If there is one particular trait Bitcoin severely lacks, it is anonymity. Despite claims from the media about how it is impossible to track Bitcoin transfers, the cryptocurrency is far more transparent compared to some others. That situation may soon change, as several initiatives are underway to add anonymity to Bitcoin in unique ways. One of these ventures is Zerolink, which claims to have come up with a method to fully anonymize payments made using Bitcoin. This certainly is an interesting concept that should not be overlooked.

Zerolink Wants to Provide Bitcoin Anonymity

It is neither the first nor the last time we will see a company focused on providing Bitcoin anonymity. This is quite an interesting trend, even though most people feel there is no need for such anonymity where Bitcoin is concerned. Then again, there are plenty of others who would like nothing more than to benefit from additional anonymity when completing Bitcoin payments. Achieving that goal is currently quite difficult without using a mixing service of some sort.  Using services such as XMR.to is a viable option, assuming one owns any Monero to begin with.

This is why the Zerolink project is so intriguing. It appears its team has found a way to successfully anonymize Bitcoin payments. The project is a collaboration between the teams behind Samuraiwallet and Hiddenwallet. Both projects specifically target Bitcoin anonymity and privacy measures, so it makes sense they would join forces to produce an even more compelling solution.
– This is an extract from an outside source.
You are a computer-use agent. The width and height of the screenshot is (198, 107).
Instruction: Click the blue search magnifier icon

Their new wallet privacy framework appears to provide the traits some Bitcoin users have been actively seeking as of late.
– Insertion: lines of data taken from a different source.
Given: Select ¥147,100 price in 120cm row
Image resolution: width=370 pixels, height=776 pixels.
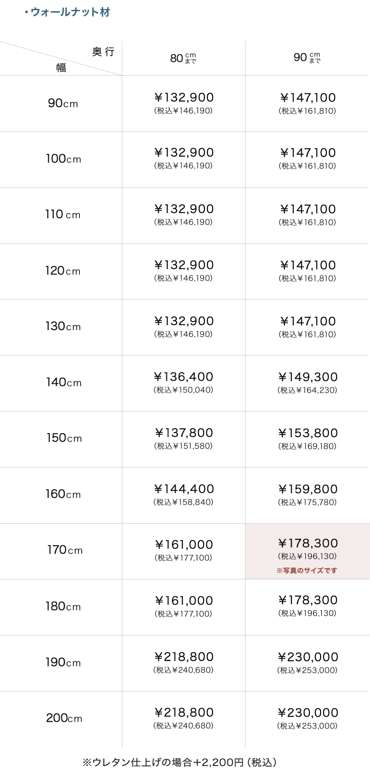Looking at the screenshot, I should click(x=308, y=266).
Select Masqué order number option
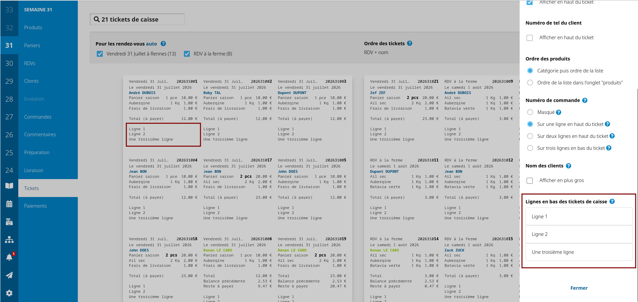638x302 pixels. coord(530,112)
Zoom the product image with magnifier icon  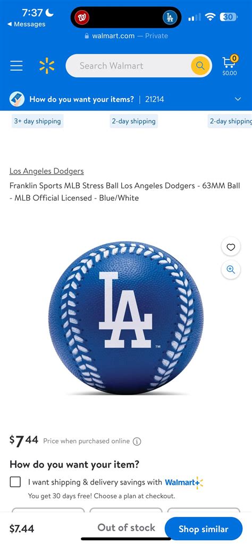pyautogui.click(x=231, y=270)
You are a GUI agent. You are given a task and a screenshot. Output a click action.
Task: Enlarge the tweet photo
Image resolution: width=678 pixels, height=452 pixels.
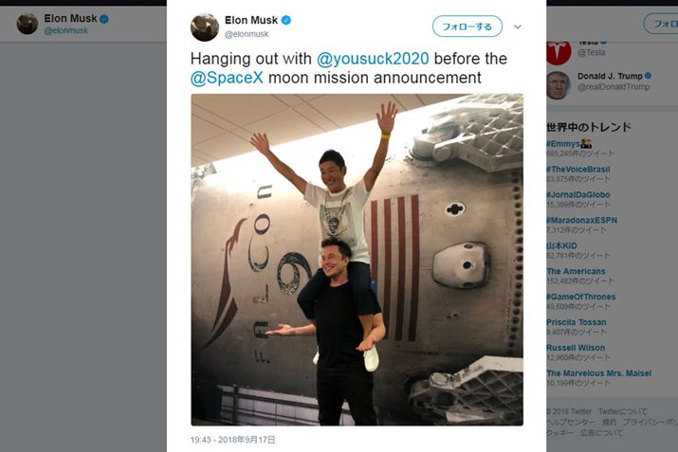357,259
It appears this project makes use of a technique known as Chaumian CoinJoin. The CoinJoin aspect is nothing new, as it has been a commonly used solution in the cryptocurrency world for quite some time now. However, this Chaumian implementation is slightly different, as it utilizes what are known as Chaum Blind Signatures. Users provide inputs and change addresses to the protocol, and use a blinded version of the address they want coins to go to. The server used for this purpose then signs the tokens and returns them.

According to the Zerolink team, this entire process takes as little as a few seconds or a minute at most. That in itself is quite impressive, considering most mixing services take hours, if not days, to complete. This particular service does not require the washing of coins specifically, so there is no need for Zerolink to hold large amounts of currency in reserve. Users will receive their initial tokens back, but with added anonymity thanks to a method known as blinding and unblinding. It is an interesting take on things which seemingly requires a lot less trust, although that remains to be determined.
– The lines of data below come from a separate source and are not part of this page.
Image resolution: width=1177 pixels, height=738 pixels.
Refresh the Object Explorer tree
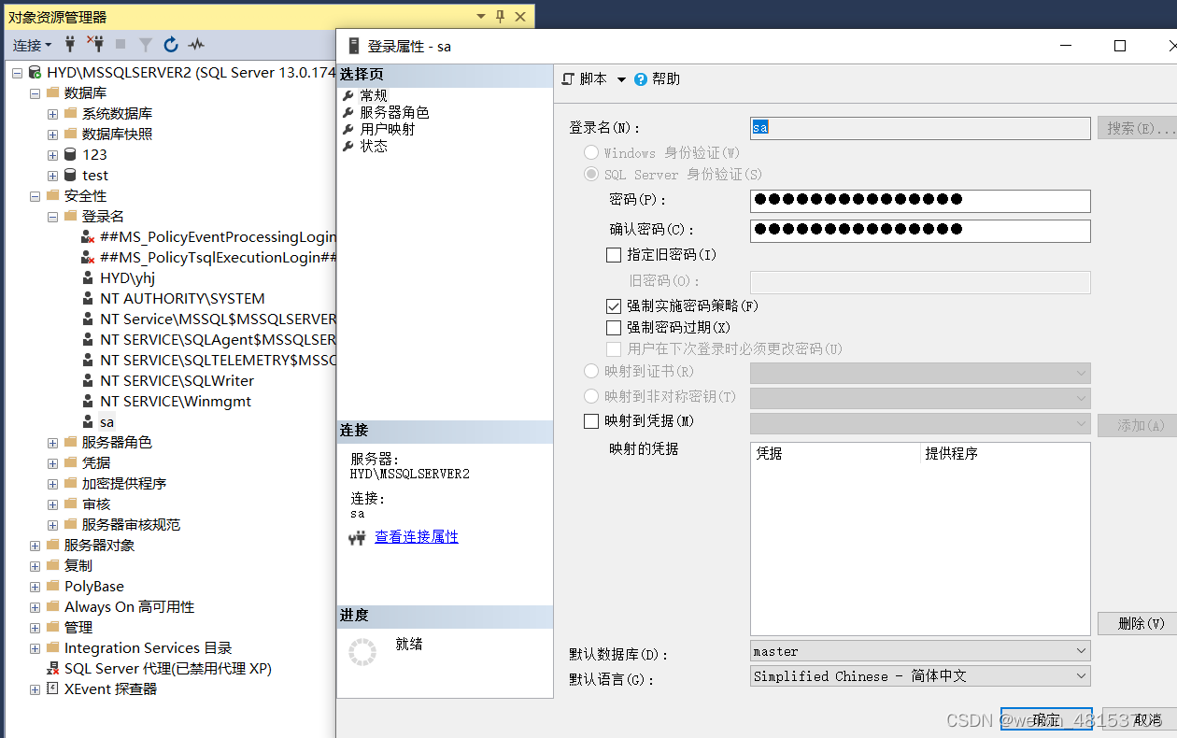171,44
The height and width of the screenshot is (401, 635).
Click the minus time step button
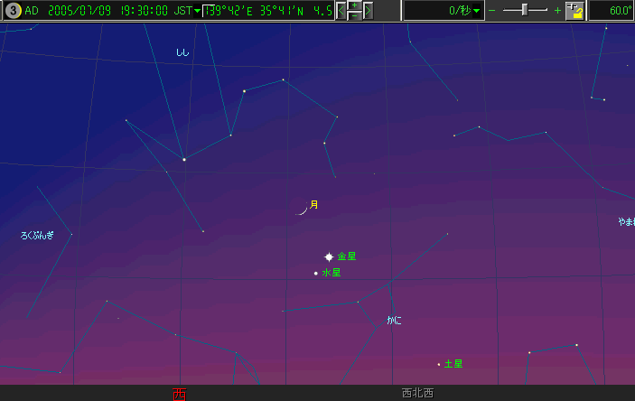click(354, 16)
It is quite interesting to see how far Bitcoin mixing has come these past few years. It initially started out as a very cumbersome process and lately has turned into a web-based service requiring use of the Tor browser. Zerolink aims to provide similar functionality to the masses without any specific requirements for bells and whistles or dedicated software.  With the focus on reducing the associated fees, the team looks to be on track to make this a reality. Zerolink makes it economically unfeasible for malicious entities to disrupt the process.

It seems this Wallet Privacy Framework will be implemented into both Samouraiwallet and Hiddenwallet in the near future. No official timeline has been set so far, but the integration should not be too far out at this stage. There are still a lot of challenges associated with this concept such as protecting against distributed denial-of-service attacks. Coin mixing in the Bitcoin world will never be the same once this framework comes into the picture. It is an intriguing development by both teams.